#### TEXT SECTION:
First lets take a look at the count the tokens from both approach and see the most_common words:

>>> import nltk
>>> from nltk import word_tokenize
>>> from nltk.corpus import webtext

>>> counts_from_wordtok = Counter(word_tokenize(webtext.raw('wine.txt')))
>>> counts_from_wordtok.most_common(10)
[(u'.', 2824), (u',', 1550), (u'a', 821), (u'and', 786), (u'the', 706), (u'***', 608), (u'-', 518), (u'of', 482), (u'but', 474), (u'I', 390)]

>>> counts_from_words = Counter(webtext.words('wine.txt'))
>>> counts_from_words.most_common(10)
[(u'.', 2772), (u',', 1536), (u'-', 832), (u'a', 821), (u'and', 787), (u'the', 706), (u'***', 498), (u'of', 482), (u'but', 474), (u'I', 392)]


>>> len(word_tokenize(webtext.raw('wine.txt')))
31140
>>> len(webtext.words('wine.txt'))
31350

Something smells fishy...

Lets take a closer look of how webtext interface comes about, it uses the LazyCorpusLoader at https://github.com/nltk/nltk/blob/develop/nltk/corpus/init.py#L235

webtext = LazyCorpusLoader(
    'webtext', PlaintextCorpusReader, r'(?!README|\.).*\.txt', encoding='ISO-8859-2')

#### PROVIDED DATA:
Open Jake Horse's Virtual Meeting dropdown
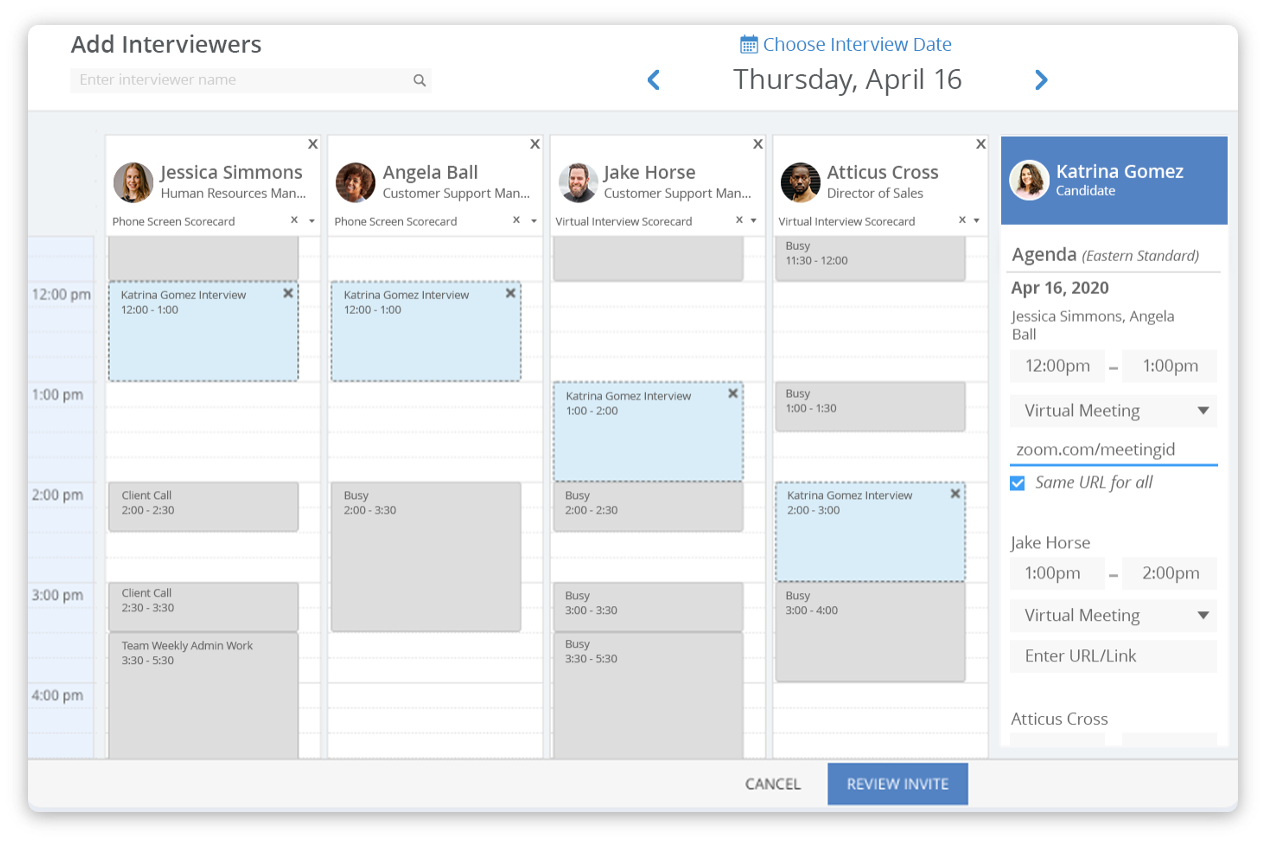The image size is (1266, 842). (1113, 615)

#### EXERCISE DESCRIPTION:
In the NLTK tokenization text, why does the author decide to look closer at how the webtext interface is built?

#### RESULT OF THIS EXERCISE:
The two ways of getting tokens from 'wine.txt' disagree, and the author finds that "fishy." word_tokenize on the raw text gives 31140 tokens, while webtext.words gives 31350. Their top counts also differ, for example '-' at 518 versus 832.